光を当てると溶ける新有機材料を開発
:産業技術総合研究所

 (独)産業技術総合研究所は12月2日、熱を加えずに光を照射するだけで固体から液体に変化する新規な有機材料を開発したと発表した。半導体の微細加工などに用いられている感光性樹脂とは違い、何度でも元の状態に可逆的に戻るという特徴がある。再利用可能な感光材をはじめ、さまざまな用途開拓が期待できるという。

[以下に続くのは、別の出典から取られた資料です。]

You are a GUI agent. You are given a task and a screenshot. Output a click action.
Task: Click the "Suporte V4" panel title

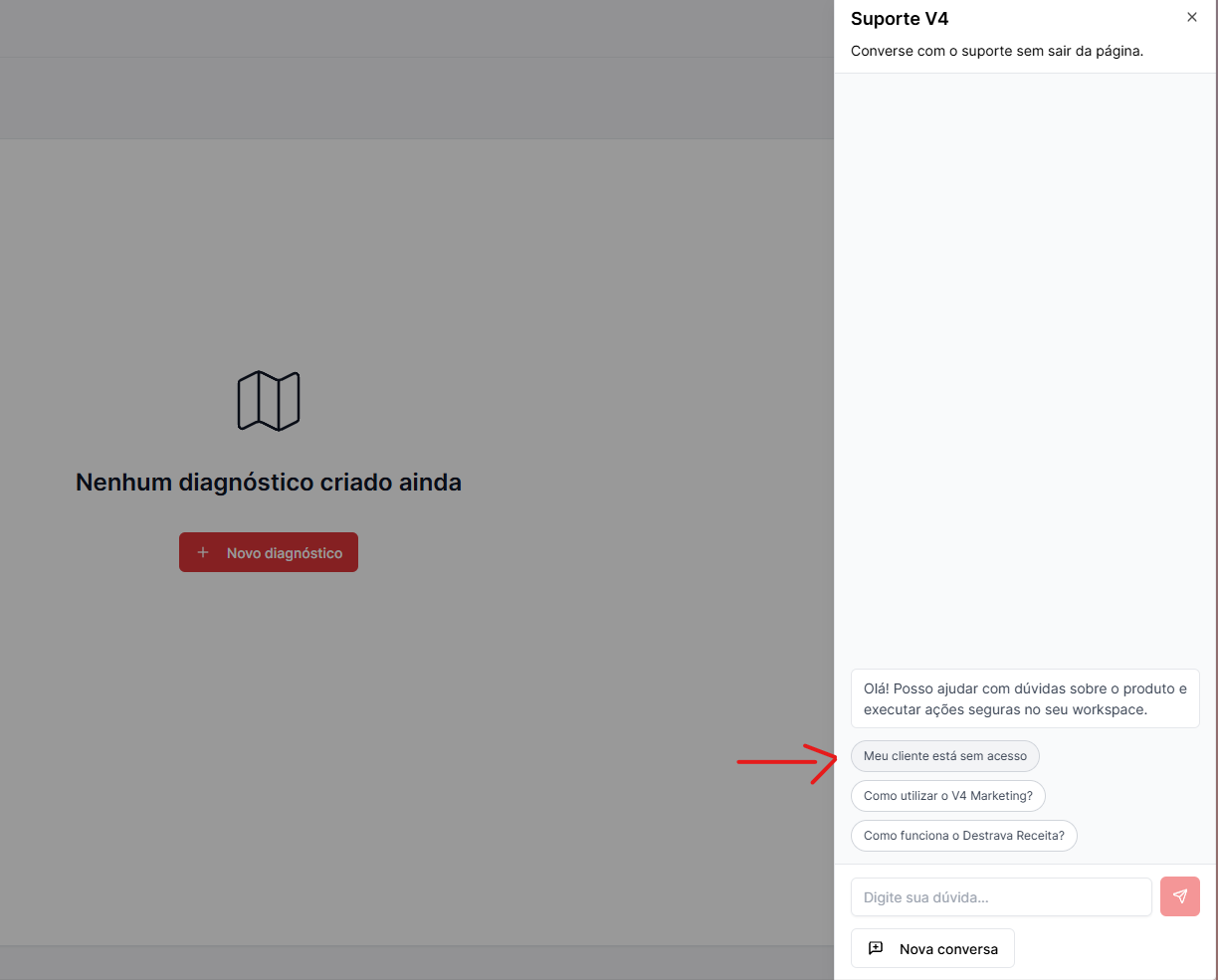pyautogui.click(x=900, y=19)
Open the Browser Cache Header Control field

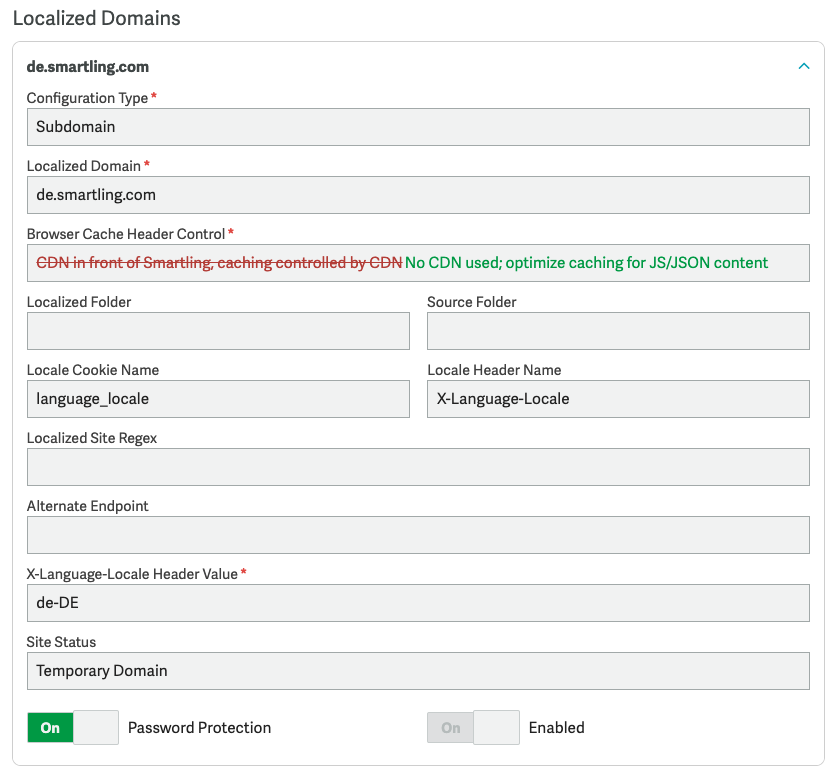[x=417, y=263]
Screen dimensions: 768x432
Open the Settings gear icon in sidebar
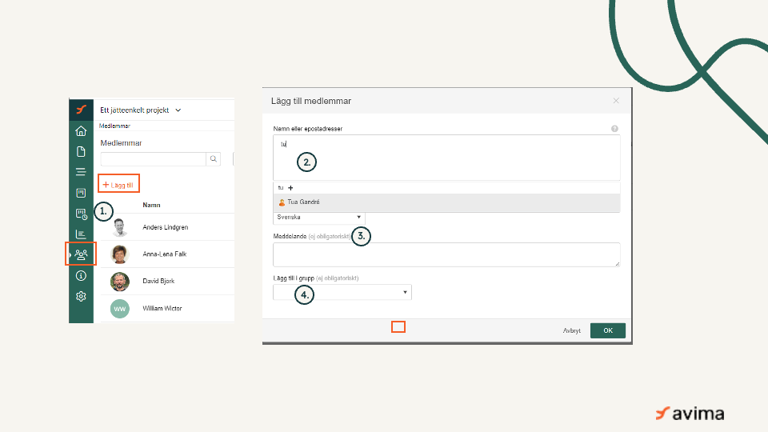tap(81, 296)
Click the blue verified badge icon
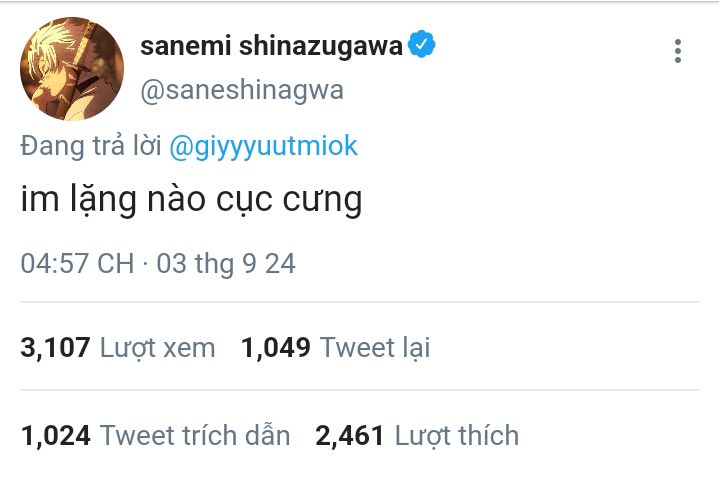 tap(422, 46)
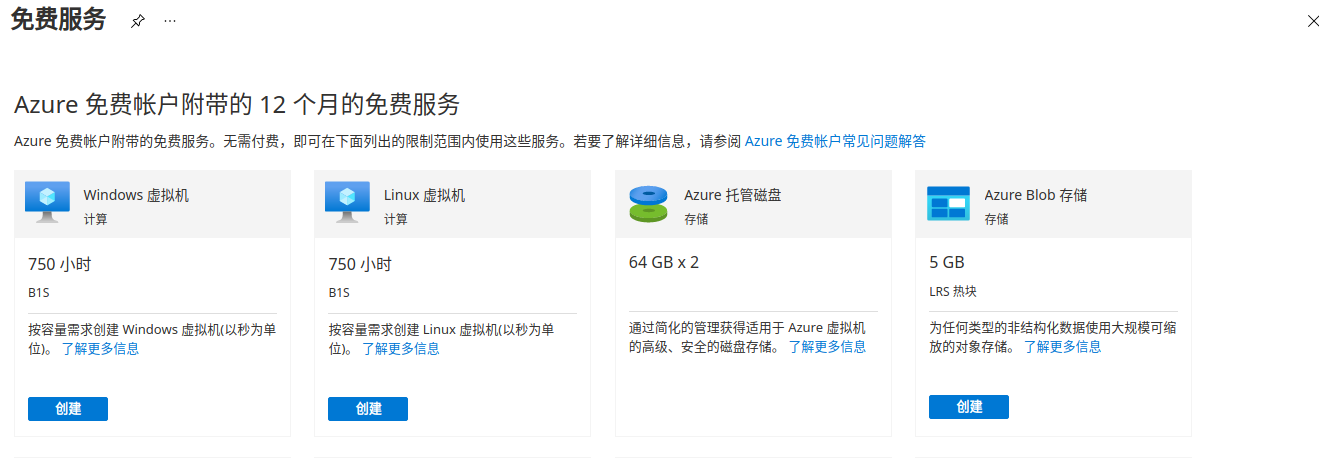Create Azure Blob 存储
1319x458 pixels.
coord(968,407)
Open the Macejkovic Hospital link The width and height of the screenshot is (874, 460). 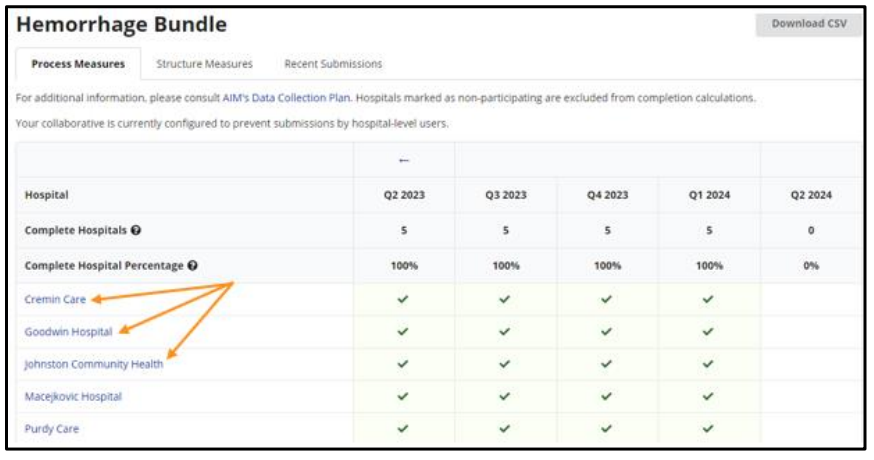pyautogui.click(x=73, y=396)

 開発した新規の物質は、アゾベンゼンという分子が環状に連結した構造の有機化合物。アゾベンゼンは、紫外光を照射すると分子の並び方がトランス体という構造からシス体という構造に変化し、シス体に可視光を照射するか、あるいは熱を加えるとトランス体に戻る特性がある。
 物質を構成する原子の並び方が光の照射で変化するこうした現象は、光異性化というが、溶液中(液体状態)でだけ起き、結晶中(固体状態)ではほとんど起きないとされてきた。
 研究グループは、いくつかのアゾベンゼンが環状に連結していて、アゾベンゼン部位の光異性化に伴って分子全体の形状が大きく変化する化合物を2種類作り出し、その性質を調べた。実験の結果、これらの化合物に光を照射すると、固体と液体の中間である液晶状態から液体に変化すると共に、結晶から液体に変化することを見つけた。結晶中で光異性化反応が起き、その反応によって結晶中の分子配列の秩序性が乱れ、固体が液体状態に変化したという。
 固体から液体への状態変化が光異性化反応で起きることを確認したのは、これが世界初。研究チームは今後、こうした現象が起きるメカニズムの解明を進めると共に、新規物質の大量合成法を開発し、再利用可能な特性を生かした応用分野の開拓を目指したいとしている。